Give the data below again exactly, and drop each picture from it.

(Dataset entries)
━━━━
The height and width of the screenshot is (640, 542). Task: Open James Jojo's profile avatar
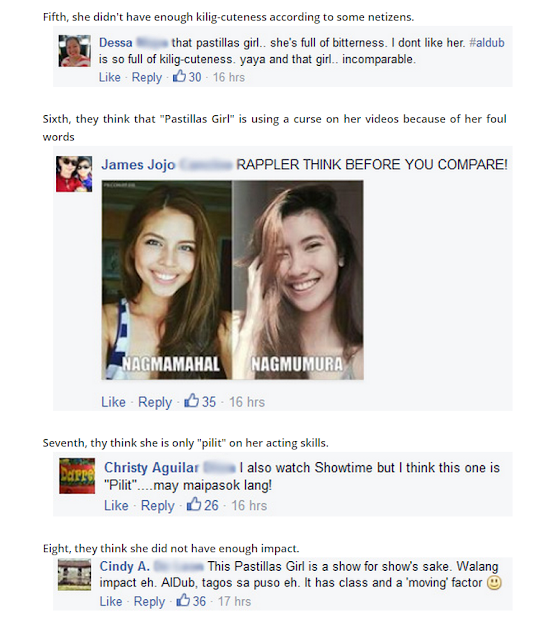(74, 173)
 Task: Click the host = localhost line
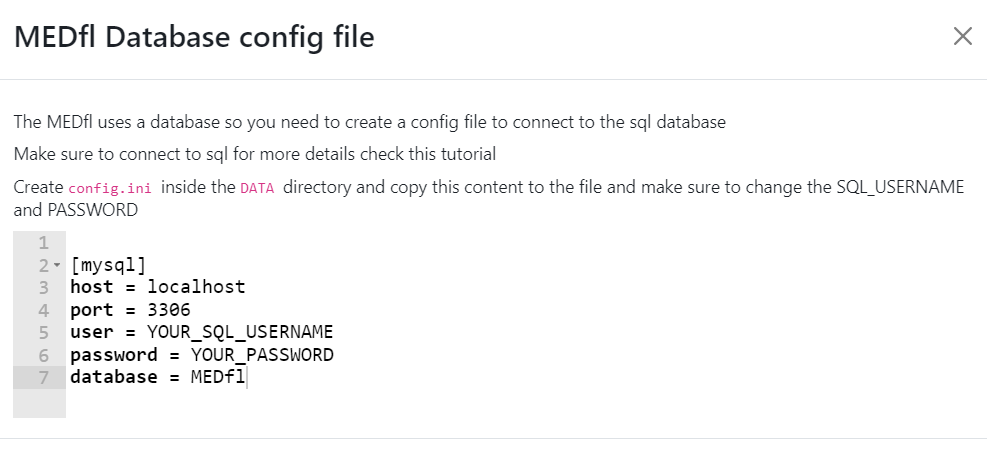click(157, 288)
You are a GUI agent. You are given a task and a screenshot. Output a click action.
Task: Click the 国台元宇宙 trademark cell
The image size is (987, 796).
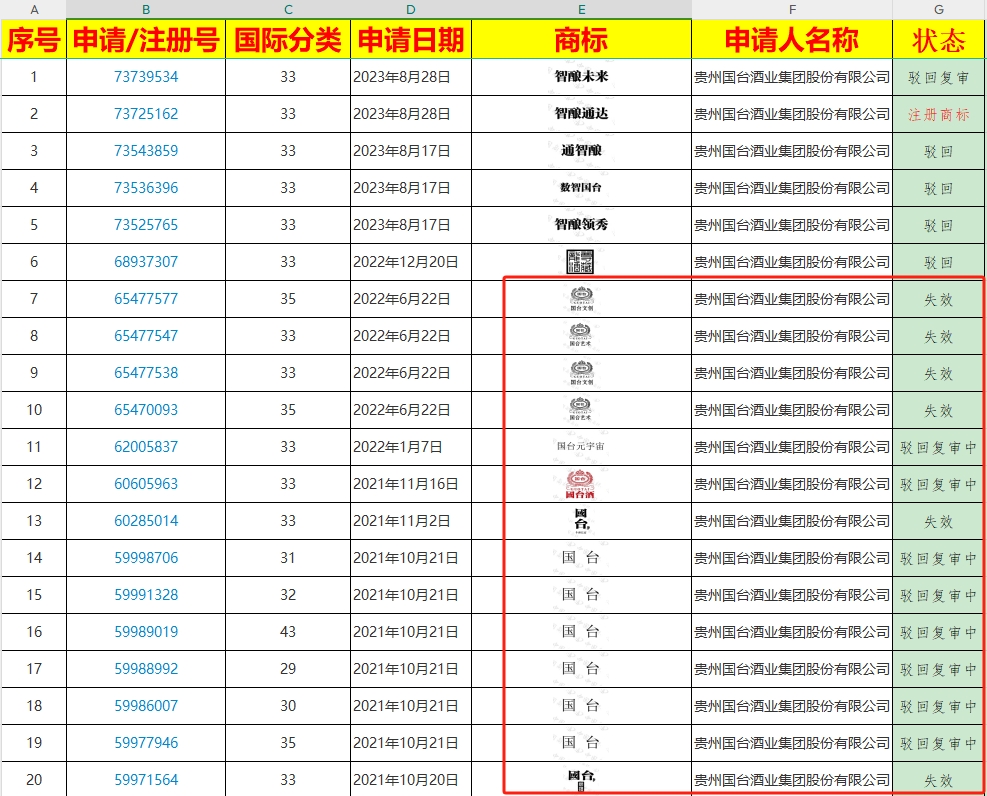click(581, 447)
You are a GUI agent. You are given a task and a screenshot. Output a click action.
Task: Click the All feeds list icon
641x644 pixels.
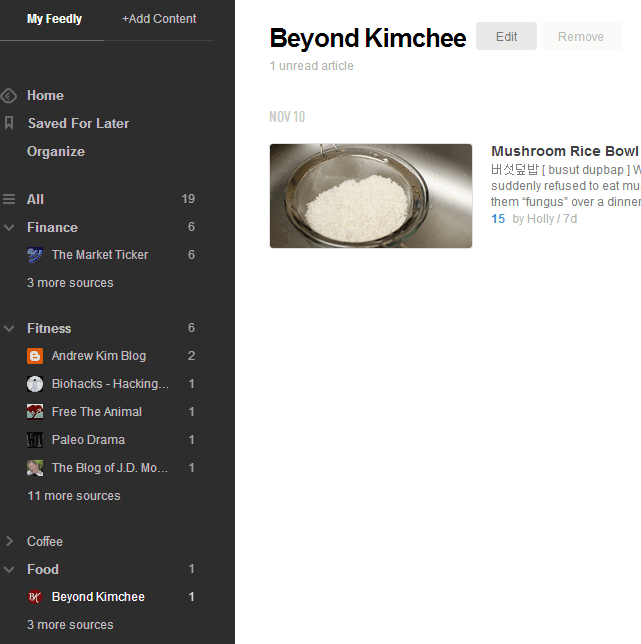click(9, 199)
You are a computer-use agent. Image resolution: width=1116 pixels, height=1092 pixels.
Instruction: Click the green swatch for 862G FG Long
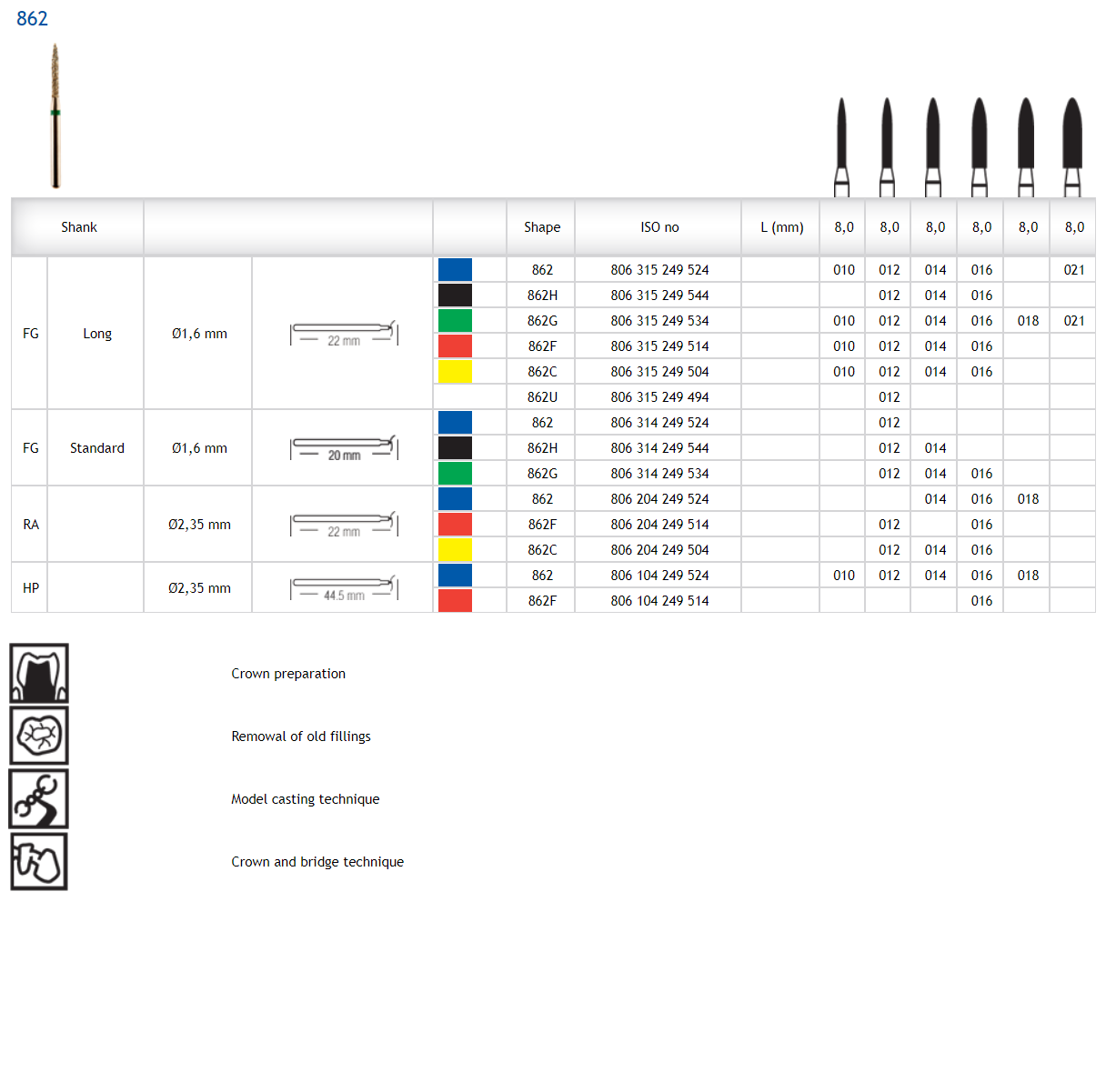point(455,321)
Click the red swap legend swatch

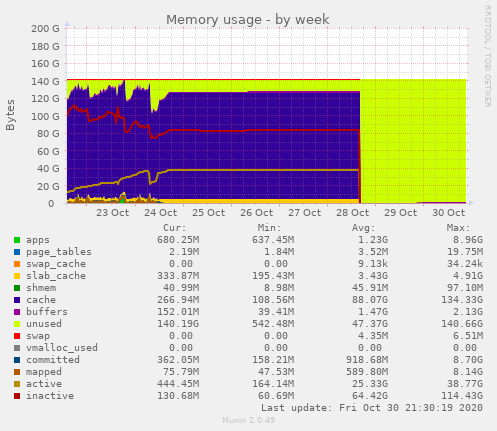pyautogui.click(x=17, y=336)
━━━━
■ Solution for this task:
The height and width of the screenshot is (640, 542). Task: Open James Jojo's profile avatar
(74, 173)
 Task: Click the host = localhost line
click(157, 288)
You are a GUI agent. You are given a task and a screenshot. Output a click action.
Task: Click the 国台元宇宙 trademark cell
The image size is (987, 796).
click(581, 447)
You are a GUI agent. You are given a task and a screenshot. Output a click action.
Task: Click the All feeds list icon
641x644 pixels.
click(9, 199)
You are a computer-use agent. Image resolution: width=1116 pixels, height=1092 pixels.
Instruction: Click the green swatch for 862G FG Long
point(455,321)
Click the red swap legend swatch

pyautogui.click(x=17, y=336)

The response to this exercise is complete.